Spaces:

AthelaPerk
/

mnemo

Sleeping

File size: 16,862 Bytes

934cb25

"""
Sync Engine — SQLite ↔ Cloudflare R2 / HuggingFace Dataset Sync (v7.1)

PRIMARY:  Cloudflare R2 (S3-compatible, zero egress, 10GB free)
FALLBACK: HuggingFace Datasets (original v7.0 behavior)

R2 advantages over HF Datasets:
  - Faster uploads/downloads (S3 API, global CDN vs Git LFS)
  - No HF rate limits or intermittent 503s
  - Zero egress fees (data out is free)
  - 10GB free storage (our .db is ~10-50MB)
  - S3 API = industry standard, battle-tested boto3 client

Architecture:

  Streamlit App (local SQLite)  ←──sync──→  R2 Bucket (backup .db)
                                            HF Space (reads same .db from R2)

Lifecycle:
  1. On startup: download mnemo.db from R2 → local path
  2. If no .db exists, check for legacy mnemo_db.json (HF) and flag migration
  3. Background thread: every SYNC_INTERVAL seconds, if dirty:
     a. WAL checkpoint (flush pending writes to main .db)
     b. Upload .db to R2
  4. On demand: force_sync() for immediate upload

Conflict resolution: last-write-wins (single user, safe for Tina's setup).

Required Streamlit secrets (for R2 primary):
  R2_ACCOUNT_ID       = "your-cloudflare-account-id"
  R2_ACCESS_KEY_ID    = "your-r2-access-key"
  R2_SECRET_ACCESS_KEY = "your-r2-secret-key"
  R2_BUCKET_NAME      = "mnemo"        # optional, defaults to "mnemo"

Fallback HF secrets (existing):
  HF_TOKEN            = "hf_..."
  DATASET_REPO_ID     = "AthelaPerk/Private"
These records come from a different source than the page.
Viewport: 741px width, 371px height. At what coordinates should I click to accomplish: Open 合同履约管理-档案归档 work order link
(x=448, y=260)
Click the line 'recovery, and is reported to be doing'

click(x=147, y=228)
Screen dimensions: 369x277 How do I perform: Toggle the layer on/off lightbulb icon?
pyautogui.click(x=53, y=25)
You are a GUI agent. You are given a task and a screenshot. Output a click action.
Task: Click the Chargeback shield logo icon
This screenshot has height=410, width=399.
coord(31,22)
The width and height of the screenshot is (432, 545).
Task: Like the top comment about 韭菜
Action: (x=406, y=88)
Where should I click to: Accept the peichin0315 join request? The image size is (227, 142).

Thread-safe. Non-blocking. All sync operations run in a daemon thread.
"""

import os
import time
import shutil
import sqlite3
import logging
import threading
from typing import Optional
from pathlib import Path

log = logging.getLogger("mnemo.sync")

# Sync interval in seconds
SYNC_INTERVAL = 30

# R2 config defaults
DEFAULT_R2_BUCKET = "mnemo"
DB_KEY_IN_R2 = "mnemo.db"

# HF Dataset config (fallback)
DEFAULT_DATASET_REPO = "AthelaPerk/Private"
DB_FILENAME_IN_REPO = "mnemo.db"
LEGACY_JSON_FILENAME = "mnemo_db.json"


# =============================================================================
# R2 CLIENT (lazy, lightweight S3-compatible)
# =============================================================================

class R2Client:
    """Minimal S3-compatible client for Cloudflare R2.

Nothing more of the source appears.